Obamacare: Nay

Written by David Frum on Saturday March 20, 2010

Not everything about the Democrats' healthcare proposals is bad from a free-market, limited-government point of view. But enough is bad that if I were a member of the House of Representatives, I would determinedly vote "nay."

Not everything about the Democrats' healthcare proposals is bad from a free-market, limited-government point of view. But enough is bad that if I were a member of the House of Representatives, I would determinedly vote "nay." My reasons:

1) The House bill finances health insurance subsidies in part with a highly redistributive tax: a 5.4% surtax on individuals earning more than $500,000 per year and families earning more than $1 million. That tax won't raise anything like enough money of course. It's a wedge to open the way to further redistributive taxes, reaching someday down to the $200,000 mark, most likely.

Some measure of redistribution is inescapable in modern healthcare: Insurance has become so expensive that the less affluent half of the population cannot afford coverage unaided. But when dealing with something as costly as healthcare, it is super-dangerous to load costs on a few at the top of the income distribution. That creates malign incentives to spend, spend, spend - because only a very few voters pay the real cost.

2) The House bill imposes heavy new costs on small business at the beginning of what looks to be a weak and fragile job recovery. I thought the point of this exercise was to move AWAY from employer-provided healthcare? Instead employers with payrolls above $500,000 would be required to buy health coverage for their employees - and to pay the larger portion of the bill directly, without their employees' feeling the cost.

3) Where are the cost controls? The excise tax on high-coverage plans is postponed into the wild blue yonder. The House bill also ends the antitrust exemption for the health insurance industry - when what is needed are STRONGER insurance companies that can impose price discipline on medical providers.
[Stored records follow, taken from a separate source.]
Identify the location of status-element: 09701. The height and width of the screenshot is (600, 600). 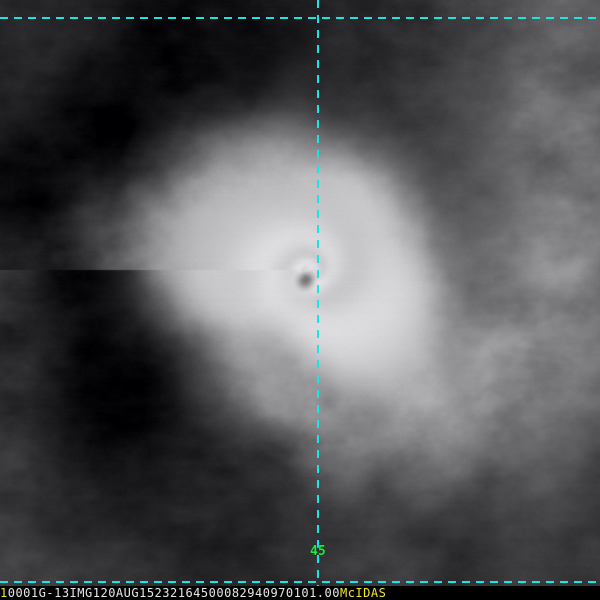
(282, 593).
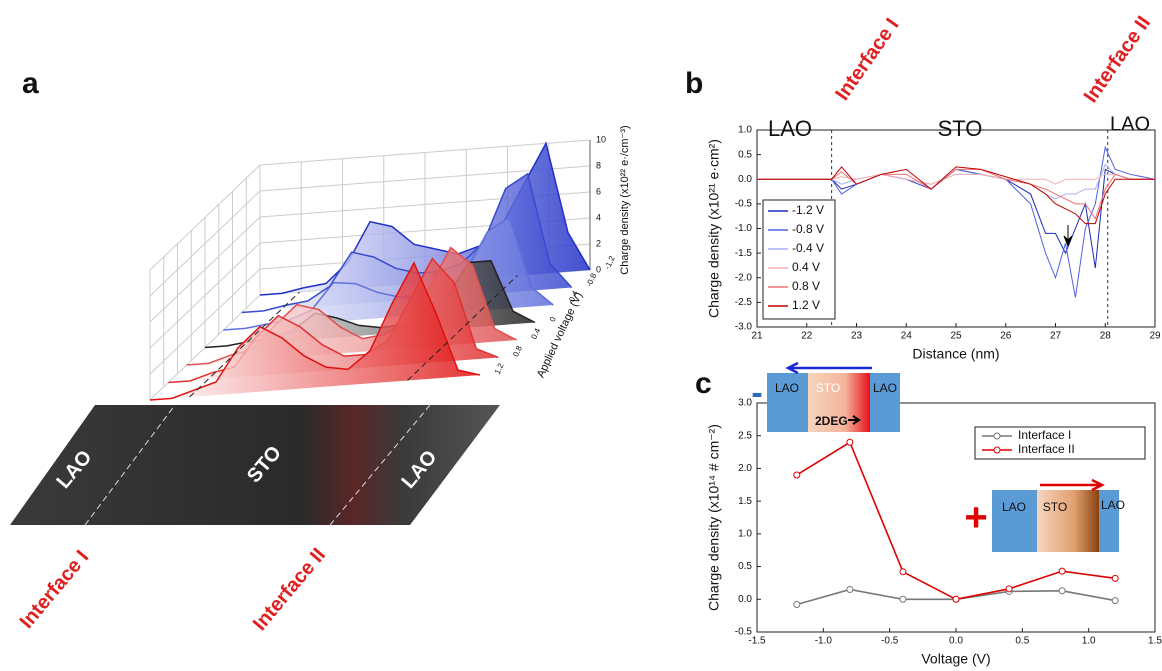  Describe the element at coordinates (598, 165) in the screenshot. I see `z-tick-label: 8` at that location.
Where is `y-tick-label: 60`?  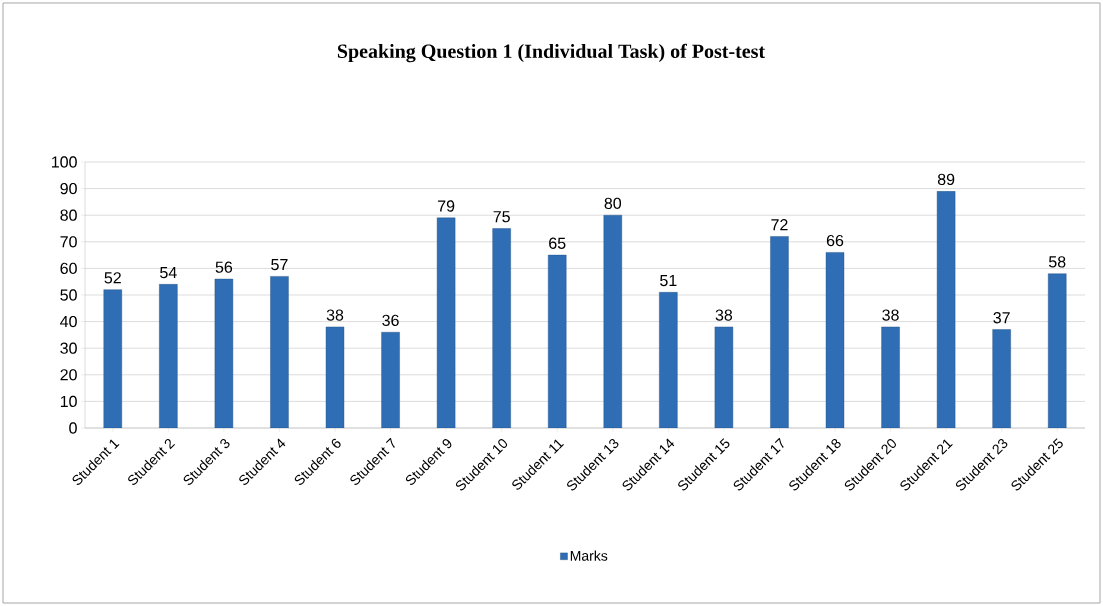 y-tick-label: 60 is located at coordinates (68, 268).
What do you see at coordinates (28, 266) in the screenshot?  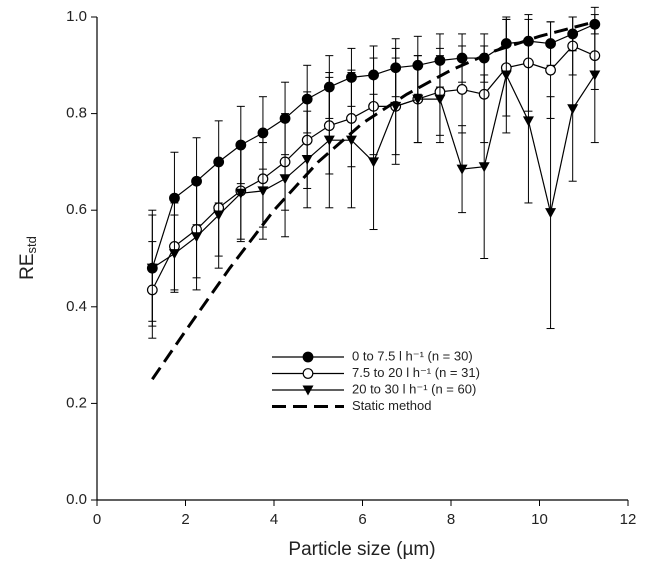 I see `y-axis-title-main: RE` at bounding box center [28, 266].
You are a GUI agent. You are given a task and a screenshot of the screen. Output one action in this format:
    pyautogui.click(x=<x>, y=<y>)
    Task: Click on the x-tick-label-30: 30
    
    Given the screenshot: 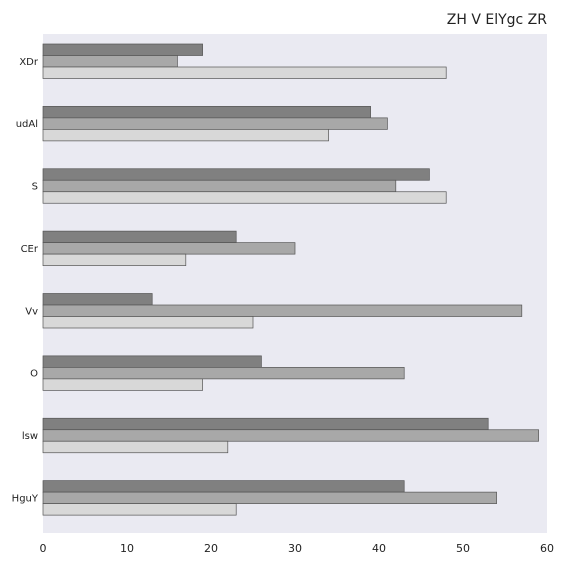 What is the action you would take?
    pyautogui.click(x=295, y=548)
    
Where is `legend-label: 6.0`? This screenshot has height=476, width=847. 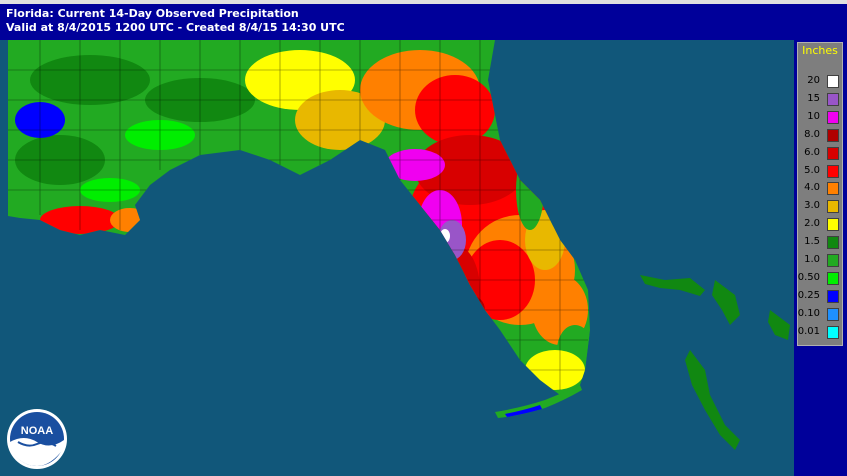 legend-label: 6.0 is located at coordinates (812, 152).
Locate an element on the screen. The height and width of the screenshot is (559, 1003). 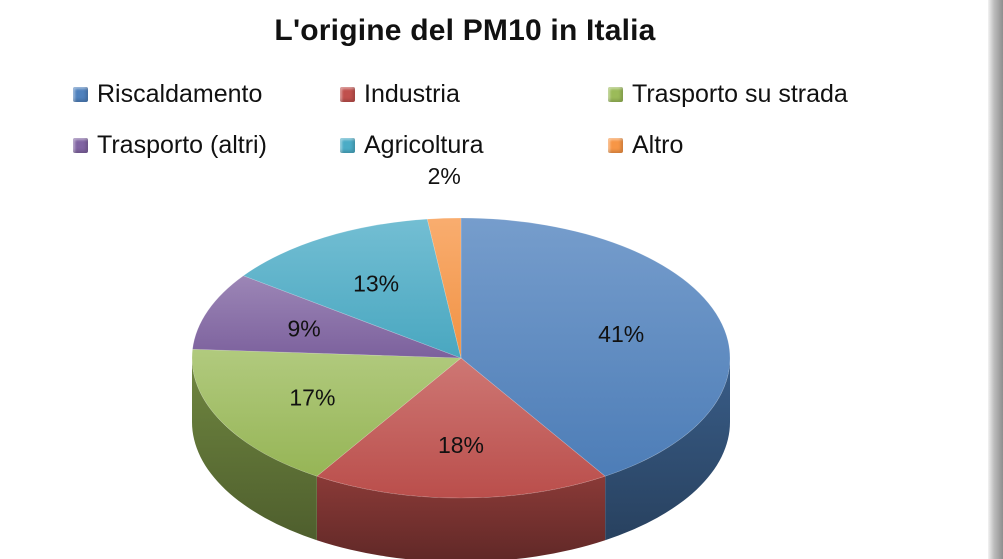
legend-label-agricoltura: Agricoltura is located at coordinates (424, 144).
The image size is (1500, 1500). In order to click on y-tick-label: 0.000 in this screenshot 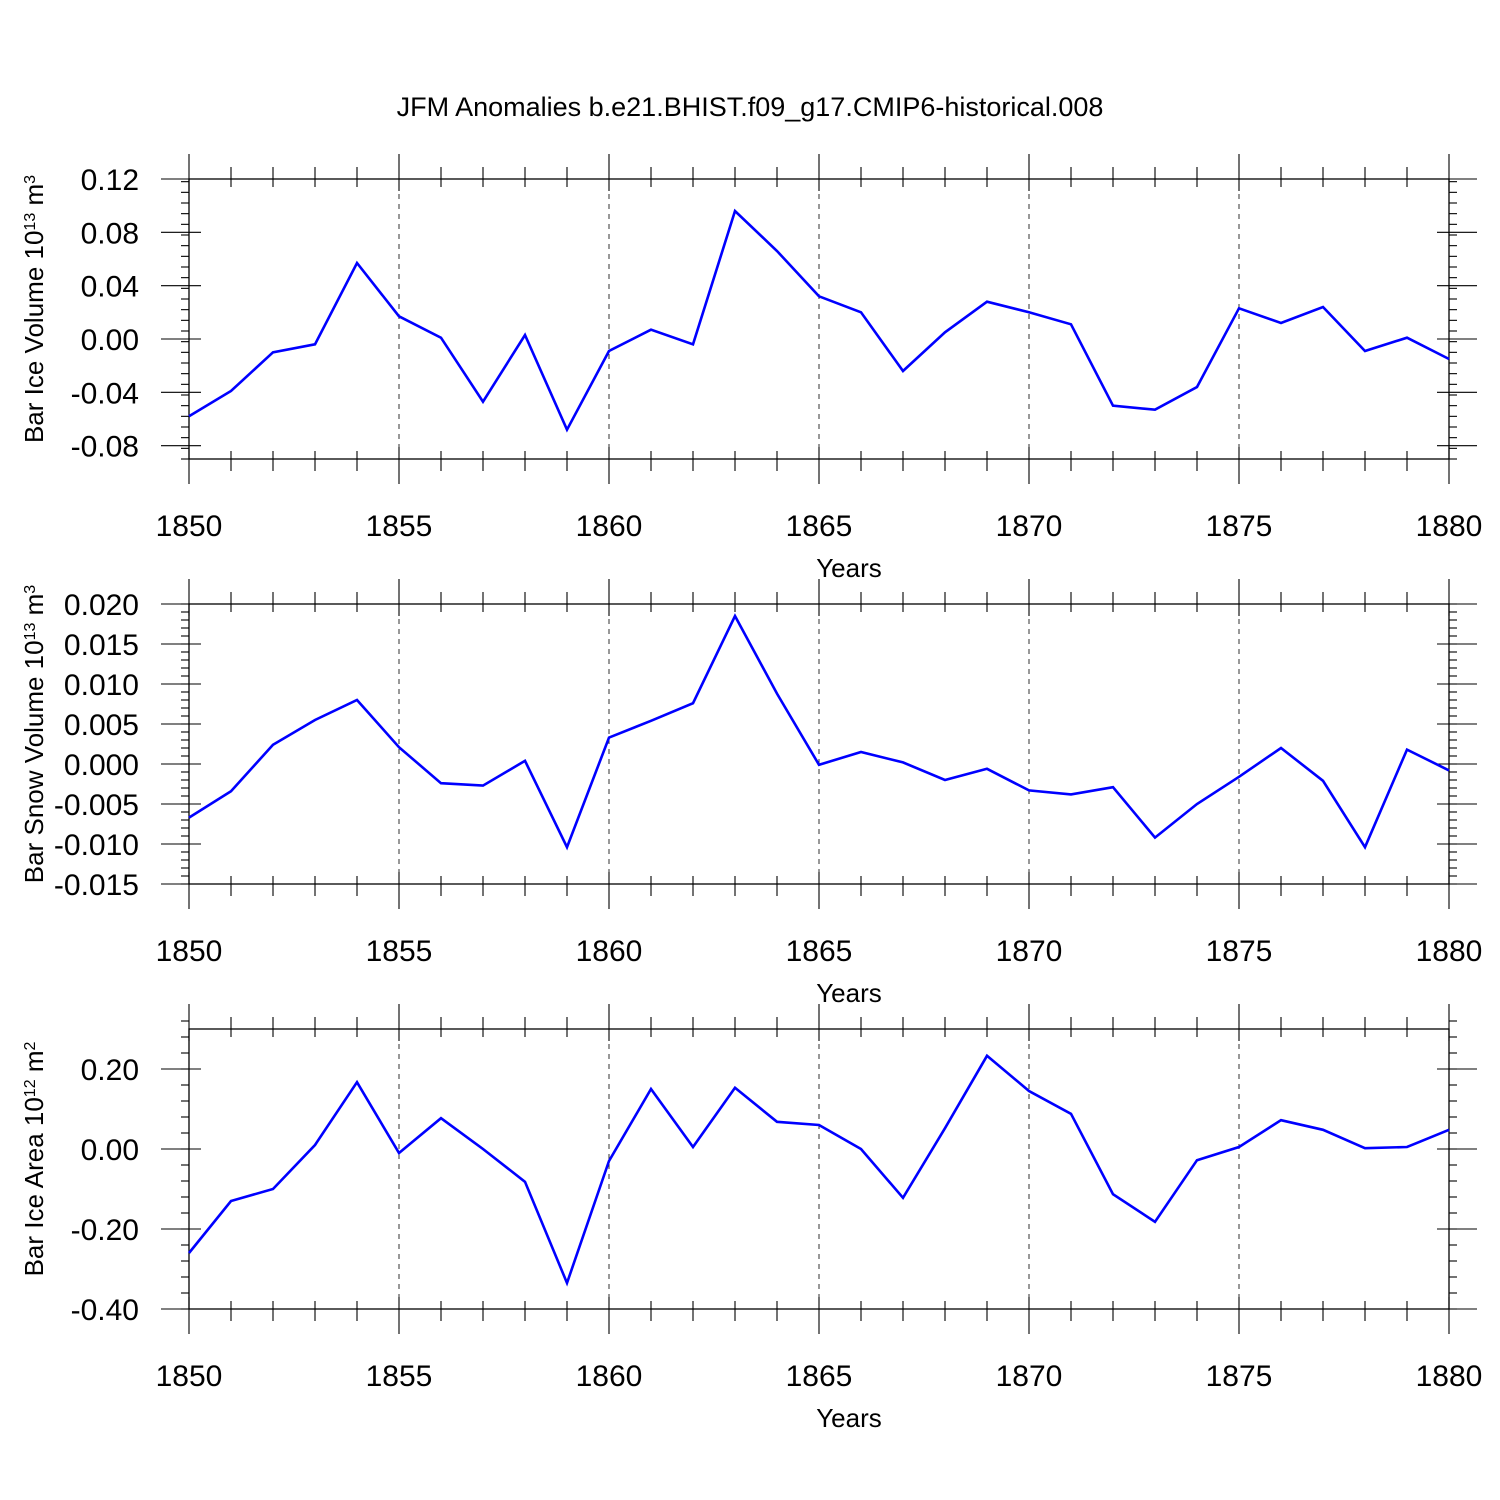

The House bill envisions price discipline being imposed by government through regulation and direct buying power - not through competition.

4) Illegal aliens do not qualify for subsidies under the House plan, but they can buy into the health exchanges. We should be focusing on making the U.S. labor market less attractive to illegal labor, not more so.

5) Medicaid is perhaps the single most dysfunctional major social welfare program we have. The House bill makes it bigger. Bad idea.

6) It's still not clear whether a so-called public option - that is, a government run insurance company - will emerge from the reconciliation process. I am assuming that the Senate will not allow it. But if it does somehow emerge, then that ought to be an absolute red line for any limited government person: NAY, NAY, NAY and again NAY.